Thoughts, Writing

NaNoWriMo Wrap-Up

I failed.

Technically, I lost at NaNoWriMo. Winning is completing 50,000 words in a month. I did not do that.

Most things in life aren’t “win or lose.” The concept is still important, but for me the act of doing this was its own reward. Honestly, I could have been more diligent. Preparation helps. Also, when sitting down to do a thing there can be a million and one distractions.

Last month wasn’t throwaway. I more consider it an important exercise in an activity that brings me joy. For much of this blog and in life I have spent the majority of my focus on writing nonfiction. Writing a story reminds me of childhood. It’s the ability to play with story, characters and ideas.

It’s like art – when you’re five, everyone’s an artist. When you’re young you learn the basic elements of story. When you’re in school everyone’s expected to write. At some point writing becomes a burden over being a joy. Writing a story “just for fun” as an adult can be liberating.
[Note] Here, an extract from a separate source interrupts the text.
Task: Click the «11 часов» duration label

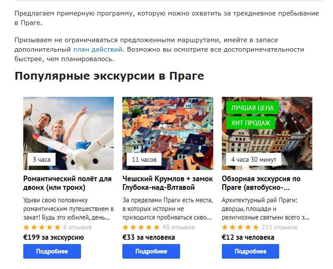Action: pos(144,160)
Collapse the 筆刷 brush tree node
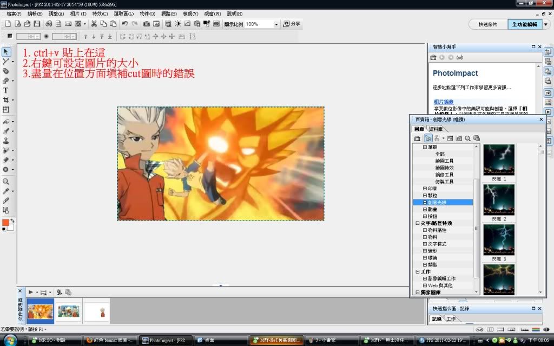 [x=425, y=147]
Here are a few of the other things that I learned over the course of November:

  • I can write from anywhere on almost any device.

    Some days I wrote on my phone while chasing after two boys. I like the idea of doing this – my smartphone is full of “time wasters.” Even if I’m moving one sentence at a time, I have the ability to add to a body of work I’m proud of.

    Some days I wrote from coffee shops on my laptop. I loved this because I was out and around people. It gave me a focus and sometimes added to my work.

    Some days, I wrote in a paper journal or on napkins or random papers I could find. This was both an act in gathering ideas and sometimes I find that actually writing the words from hand to pen to paper helps.

  • It’s fun to bring people on the journey (even if they do it better).

    I have a draft to read. A good friend of mine, one many miles away, did this too. I’m eager to read his story. I’m eager to see what his ideas were. I tend to keep my writing close to my chest. The friends I made in November were so much more generous with their ideas and their thought process. I’m working my way up to that. Right now documenting the journey was more important than “the thing” (especially because it’s not finished yet). Another new friend finished his novel as well. I’m proud of them both and more importantly I’m grateful for the connections we made with each other. It’s really awesome, when you’re doing a thing, to collaborate with others. It’s also really awesome to all be geeking out over the same thing.

  • This draft I wrote will be one of many.

    50,000 words is a short novel. Mostly, at the end of November you have a short draft (unless of course you go above and beyond). I still want to complete this novel and I want to write other things as well. My parents were incredibly supportive of my creative endeavors growing up. They never questioned my artistic pursuits. At the time I couldn’t see a way to make it work. I heard many times that if you have a “Plan B” you’ll end up using it when the work gets too hard. Creativity will never be my “Plan B.” Even still – we as creators, artists, writers need to find concrete ways to hold ourselves accountable.

Don’t be like me (in this moment). Don’t say you’re going to do something or that you’re working on something and let it go. Write your novel if it needs to be written. Commit to doing something creative regardless of where you’re at.